◆ **READING PASSAGE**:
-- Opening Marker --

Afrirent Holdings
- Company type: Private
- Traded as: Afrirent Fleet (since 2003)
- Industry: Investment
- Founded: 2017; 8 years ago
- Founder: Senzo Tsabedze
- Headquarters: South Africa
- Key people: Senzo Tsabedze, Thenjiwe Tsabedze
- Services: Fleet management, logistics, hospitality
- Number of employees: 751

= Afrirent Holdings =

South African investment company

Afrirent Holdings is a South African investment company that was founded by Senzo Tsabedze.

==Background==
Afrirent Holdings was founded in 2017 as a holding company for Afrirent Fleet. Afrirent Fleet formerly Indalo Fleet Solutions was founded in 2003 becoming the first black owned fleet management company in South Africa. Afrirent Holdings has several other subsidiaries in logistics, technology, car rental hospitality and other complementary industries.

-- Closing Marker --

◆ **RAW DATA**:
-- Opening Marker --

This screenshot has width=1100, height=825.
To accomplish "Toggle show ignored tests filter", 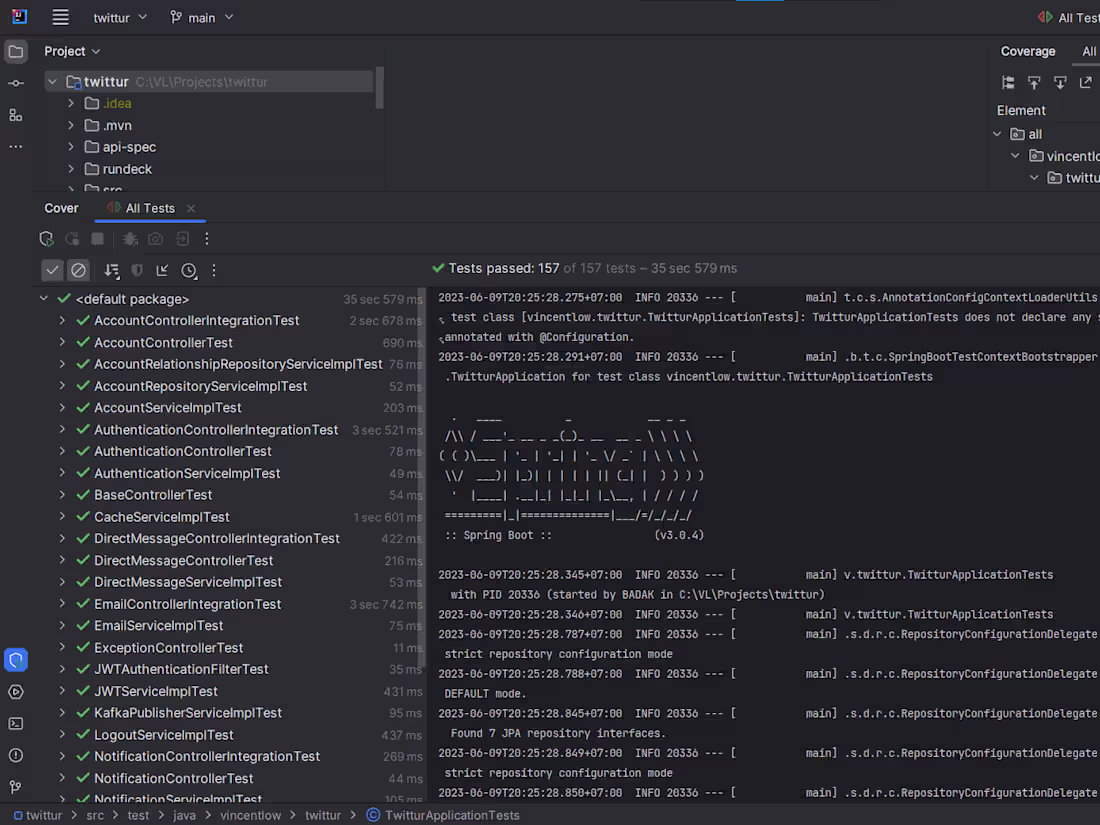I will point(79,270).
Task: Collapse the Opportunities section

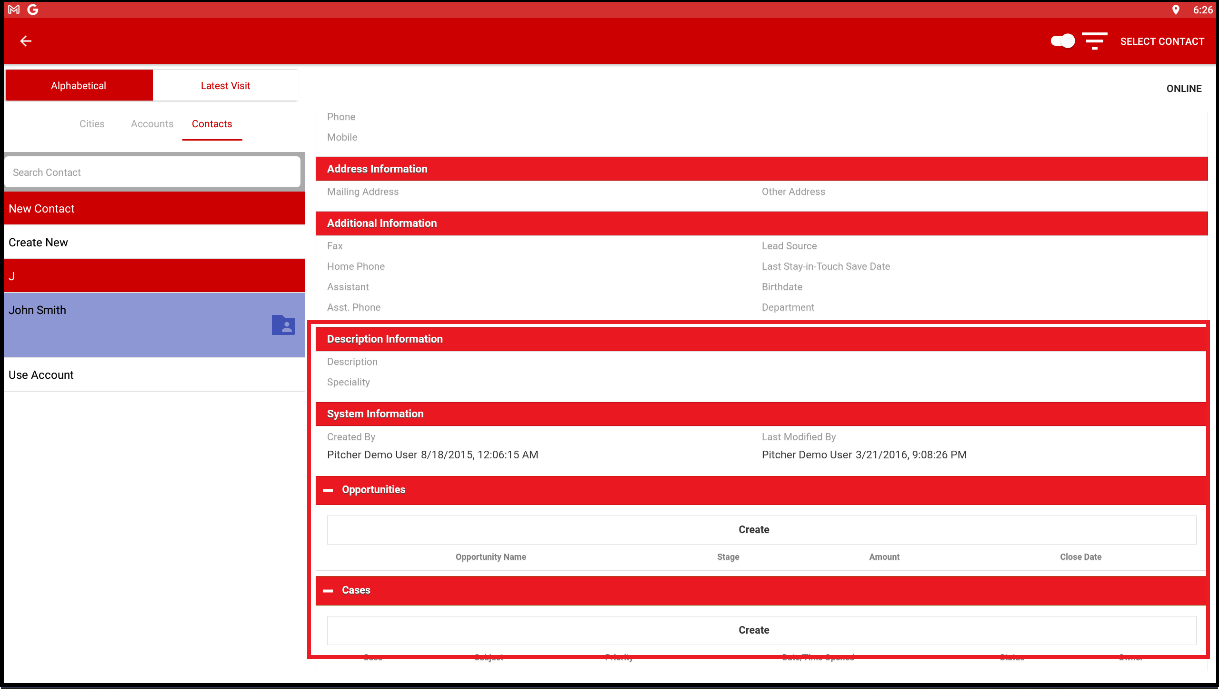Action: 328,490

-- Closing Marker --
-- Opening Marker --

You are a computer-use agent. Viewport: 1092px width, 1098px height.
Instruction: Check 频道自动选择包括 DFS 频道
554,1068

-- Closing Marker --

◆ **ACTIVITY A**: List the services given in the infobox of the Afrirent Holdings article.
◆ **ACTIVITY B**: Rewrite everything in the Afrirent Holdings article from "- Industry: Investment" down to "by Senzo Tsabedze.", replacing "Senzo Tsabedze" with "the company's founder".
◆ **ACTIVITY C**: Extend the Afrirent Holdings article by continuing it after its last sentence.
The rows play no part in any of the following work.

◆ **ANSWER SPACE A**: Fleet management, logistics, hospitality

◆ **ANSWER SPACE B**:
- Industry: Investment
- Founded: 2017; 8 years ago
- Founder: the company's founder
- Headquarters: South Africa
- Key people: the company's founder, Thenjiwe Tsabedze
- Services: Fleet management, logistics, hospitality
- Number of employees: 751

= Afrirent Holdings =

South African investment company

Afrirent Holdings is a South African investment company that was founded by the company's founder.

◆ **ANSWER SPACE C**:
==Member companies==
Companies that make up Afrirent Holdings include but are not limited to:

===Afrirent Mobility===
- Afrirent Fleet Management
- Afrirent Refurb
- Afrirent Logistics
- Sobantu Rent-to-Own
- Afritracker
- Afrirent Logistics

===Indalo Hotels and leisure===
- Skukuza Golf Club
- Ba-phalaborwa Golf and Spa
- Fountains Hotel

===Afrirent Energy===

Afrirent Holdings was accused of using political influence in procuring a contract with the City of Johannesburg for Afrirent Fleet Pty Ltd in 2018, according to a media report. Following media allegations, the City of Johannesburg started a forensic inquiry to ascertain the veracity of the corruption claims. The City of Johannesburg exonerated the company after the investigation revealed that the allegations of corruption could not be supported.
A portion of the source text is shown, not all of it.